Sob essa ótica, a senadora entende que isso pode "converter" a variabilidade ambiental do Pantanal em um passivo fiscal ilimitado para o Estado, o que, para o TCU, fere o princípio da motivação dos atos administrativos e a centralidade no cidadão.
A senadora apontou ainda que o diagnóstico ambiental do projeto subestimaria impactos ambientais e remeteria discussões críticas de viabilidade para fases tardias do empreendimento.
Soraya destacou ainda que as intervenções de engenharia planejadas, especialmente o derrocamento de rochas e as dragagens necessárias para garantir navegabilidade do rio durante o ano inteiro comprometem o “pulso de inundação” do Pantanal e destroem berçários de peixes.
Além disso, ela diz que “suspendem” metais pesados e contaminantes historicamente acumulados, agravando as secas e os incêndios. A senadora também defendeu o uso de Avaliação Ambiental Estratégica que considere esses impactos cumulativos das hidrelétricas já operantes na bacia.
Conforme o TCU, a senadora alegou ainda que o estudo de viabilidade prevê a expansão da carga de soja sobre a Área de Uso Restrito do Pantanal, colidindo com as restrições e diretrizes da Lei do Pantanal (Lei Estadual-MS nº 6.
160/2023). Isso poderia criar uma barreira jurídica e federativa intransponível ao projeto.
O pleito da senadora acrescenta que as populações tradicionais estariam sendo ignoradas pelos modelos de investimento e sofreriam com eventuais impactos da expansão logística sem qualquer contrapartida ou retorno social.
Ao mesmo tempo, pontuou que o projeto de concessão avança sem a realização de “Consulta Livre, Prévia e Informada” no âmbito das comunidades, ignorando normas da Convenção 169 da OIT (Organização Internacional do Trabalho), da qual o Brasil é signatário há mais de 20 anos.
O tratado internacional estabelece regras para proteger os direitos e a autonomia de povos indígenas e tribais. O acordo recomenda, por exemplo, que governos devem consultar as comunidades sempre que criarem leis, regras ou obras que possam prejudicá-las, antes de iniciar qualquer medida ou projeto.
O diálogo deve ocorrer por meio de representantes escolhidos pelas próprias comunidades.
Diante desses pontos, a senadora pediu o “sobrestamento do processo de análise, obstando a liberação do edital até que as pendências de conformidade ambiental, os vícios de oitiva das populações tradicionais e os graves riscos de danos ao erário sejam integralmente saneados por esta Corte”.

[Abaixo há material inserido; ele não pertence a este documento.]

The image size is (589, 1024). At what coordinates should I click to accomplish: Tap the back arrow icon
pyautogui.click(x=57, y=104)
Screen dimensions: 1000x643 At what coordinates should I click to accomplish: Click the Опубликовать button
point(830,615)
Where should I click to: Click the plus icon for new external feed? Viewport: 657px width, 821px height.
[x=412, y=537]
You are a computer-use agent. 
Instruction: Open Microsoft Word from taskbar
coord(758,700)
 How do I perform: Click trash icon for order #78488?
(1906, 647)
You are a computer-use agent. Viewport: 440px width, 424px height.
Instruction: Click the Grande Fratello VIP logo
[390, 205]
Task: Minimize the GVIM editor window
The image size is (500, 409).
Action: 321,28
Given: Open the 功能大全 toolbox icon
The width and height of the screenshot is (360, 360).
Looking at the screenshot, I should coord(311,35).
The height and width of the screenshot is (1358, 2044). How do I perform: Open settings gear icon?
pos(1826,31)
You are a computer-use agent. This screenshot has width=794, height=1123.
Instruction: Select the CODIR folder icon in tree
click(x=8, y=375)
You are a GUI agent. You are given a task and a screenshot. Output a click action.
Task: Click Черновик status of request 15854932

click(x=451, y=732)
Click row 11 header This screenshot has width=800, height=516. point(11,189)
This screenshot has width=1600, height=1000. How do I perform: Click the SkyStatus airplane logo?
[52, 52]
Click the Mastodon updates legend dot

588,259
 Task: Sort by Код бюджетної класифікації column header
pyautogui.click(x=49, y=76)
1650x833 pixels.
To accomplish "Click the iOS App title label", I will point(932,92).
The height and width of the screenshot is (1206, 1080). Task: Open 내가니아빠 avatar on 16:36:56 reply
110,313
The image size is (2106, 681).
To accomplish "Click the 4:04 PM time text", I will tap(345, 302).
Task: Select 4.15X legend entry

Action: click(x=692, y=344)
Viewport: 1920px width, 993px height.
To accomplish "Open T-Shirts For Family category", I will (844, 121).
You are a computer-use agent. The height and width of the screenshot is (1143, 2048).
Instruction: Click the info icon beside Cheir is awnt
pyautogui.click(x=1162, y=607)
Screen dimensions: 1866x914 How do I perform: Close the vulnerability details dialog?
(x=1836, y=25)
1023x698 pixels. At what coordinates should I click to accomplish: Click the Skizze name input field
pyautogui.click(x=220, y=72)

O objetivo é garantir que o desenvolvimento da infraestrutura nacional não ocorra em prejuízo irreversível das populações e do bioma pantaneiro.
O TCU, ao analisar o pleito da senadora, destaca que, no que se refere à plausibilidade jurídica, observa-se que a parlamentar descreveu uma série de indícios de irregularidades na modelagem da concessão do Rio Paraguai “passíveis de serem esclarecidos”.
Nesse caso, os pontos levantados poderão, caso atendidos os critérios de materialidade, relevância, oportunidade e risco, comuns aos processos de fiscalização desta Corte, serem tempestivamente considerados e analisados, sem prejuízo da consideração de outros aspectos que igualmente atendam a tais critérios.
Propõe que as possíveis irregularidades apontadas pela representante sejam incorporadas à análise de riscos do empreendimento para subsidiar a definição do escopo do processo de acompanhamento, tão logo encaminhada pelo MPor a documentação completa.”.
Além dos pontos técnicos, o processo de concessão da hidrovia enfrenta desgastes diplomáticos entre Brasil e Paraguai, o que eleva a percepção de risco e tornam mais complexas as negociações para concessão do empreendimento.
A iniciativa integra o PGO (Plano Geral de Outorgas Hidroviário), elaborado pelo governo federal para ampliar investimentos no setor por meio da participação da iniciativa privada.
Conforme lembra o TCU, o processo de concessão da Hidrovia do Rio Paraguai chegou à Corte em 14 de agosto de 2025. Na ocasião, o próprio Ministério de Portos e Aeroportos pediu a retirada dos documentos para complementar a instrução com informações consideradas indispensáveis à análise.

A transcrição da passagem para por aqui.